Bu parlamentoda Müslüman Kardeşler ilk kez oy kullandı ve Amerika Birleşik Devletleri liderliğindeki uluslararası koalisyon güçlerinin saldırıları karşısında Ürdün'ün Irak'ı desteklemesi sloganı altında Başbakan Mudar Badran'ın hükümetinde yer aldı.

İşçi Cephesi Partisi

1992 yılında İslami Hareket Cephesi (IAF) partisi kuruldu ve Müslüman Kardeşler'in siyasi kolu haline geldi. O zamandan beri partinin din tebliği ve siyasi çalışmalar arasındaki ayrılıktan ziyade Müslüman Kardeşler ile olan bağından söz ediliyordu.

dsfgrt
İslami Hareket Cephesi partisinin Ürdün'deki genel merkezlerinden biri (Resmi parti web sitesi)

Ancak Müslüman Kardeşler ile hükümetler arasındaki ilişkilerin tersine dönmesi, Badran'ın ardından Tahir el-Masri başkanlığında kurulan hükümetin, ilk oturumu 1992 yılında İspanya'nın başkenti Madrid'de düzenlenen Uluslararası Barış Konferansı'na katılma kararını açıklaması ve el-Masri'nin kendi isteğiyle istifa etmeden önce hükümetine güvensizlik oyu verilmesini isteyen bir parlamento muhtırasını imzalamasıyla başladı.

İttifaktan çatışmaya

Barış anlaşması yasasının kabul edilmesinden sonra Gamaa İslamiya ve partisi resmi ittifaklarından uzaklaştı ve hareket İsrail ile barış ve resmi normalleşmeyi reddetme çizgisini genişletmeye başladı.
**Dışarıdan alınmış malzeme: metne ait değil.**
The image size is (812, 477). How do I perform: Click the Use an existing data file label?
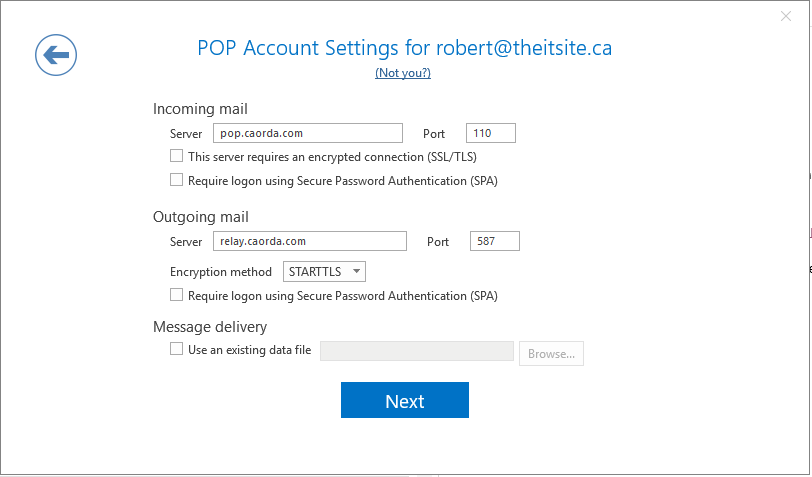click(x=250, y=350)
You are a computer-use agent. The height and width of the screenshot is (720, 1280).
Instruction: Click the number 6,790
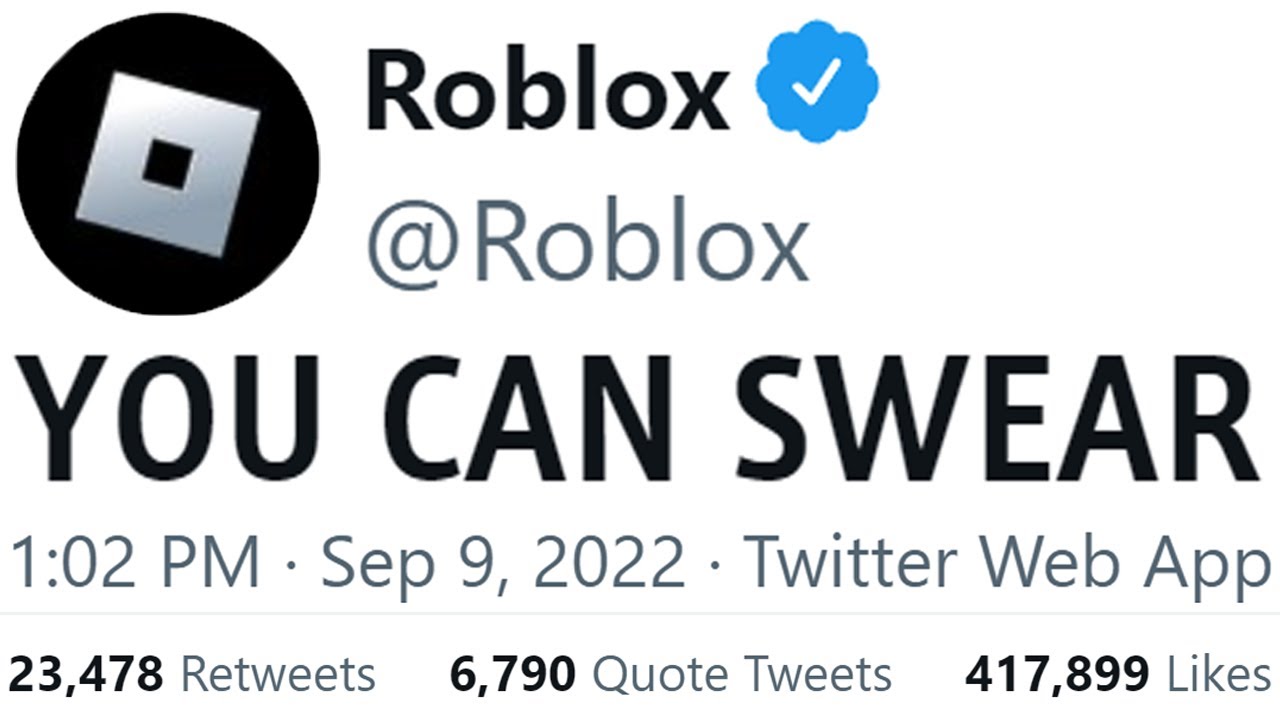point(513,676)
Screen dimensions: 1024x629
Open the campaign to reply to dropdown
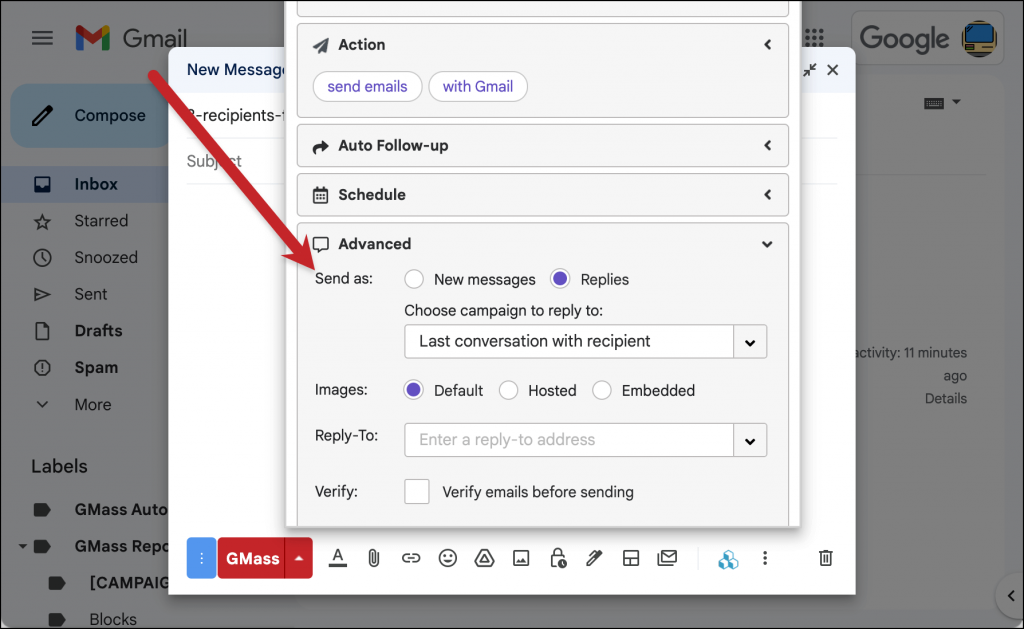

Bu dönemde Gamaa ve parti 1997 yılında yapılan on üçüncü parlamento seçimlerini boykot etti. Bu kararı hareketin saflarında bölünmeler ve liderlerin parlamento seçimlerini boykot kararını protesto etmek için hareketten ayrılmaları takip etti. Muhalif liderlerden bazıları Abdülrahim el-Akur liderliğinde İslami Merkez Partisi'ni kurdu.

Grup ile hükümet arasındaki ilişkiye güven eksikliği hakim oldu ve merhum Kral Hüseyin'in hastalığı ve Kral Abdullah II'nin anayasal yetkilerini devralması sırasında grup ve parti durgunluğa girdi.